Overexpression of the Bt cry2Aa2 operon in chloroplasts leads to formation of insecticidal crystals
Brandy De Cosa1, William Moar2, Seung-Bum Lee1, Michael Miller3
& Henry Daniell1
1
Department of Molecular Biology and Microbiology and Center for Discovery of Drugs and Diagnostics, University of Central Florida, 12722 Research Parkway, Orlando, FL 32826-3227.
2
Departments of Entomology and Plant Pathology, Auburn University, Auburn, AL 36849.
3
Biological Electron Microscopy Imaging Facility, Auburn University, Auburn, AL 36849.

DATA SHOWN
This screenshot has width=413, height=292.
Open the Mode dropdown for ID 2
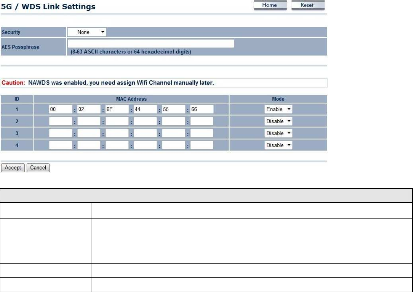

THE PROBLEM
Reproduce the portion of the header on the Bt cry2Aa2 operon that opens with the words containing "Overexpression of the" and closes with "Pathology, Auburn University, Auburn, AL 36849.".

RESULT
Overexpression of the Bt cry2Aa2 operon in chloroplasts leads to formation of insecticidal crystals
Brandy De Cosa1, William Moar2, Seung-Bum Lee1, Michael Miller3
& Henry Daniell1
1
Department of Molecular Biology and Microbiology and Center for Discovery of Drugs and Diagnostics, University of Central Florida, 12722 Research Parkway, Orlando, FL 32826-3227.
2
Departments of Entomology and Plant Pathology, Auburn University, Auburn, AL 36849.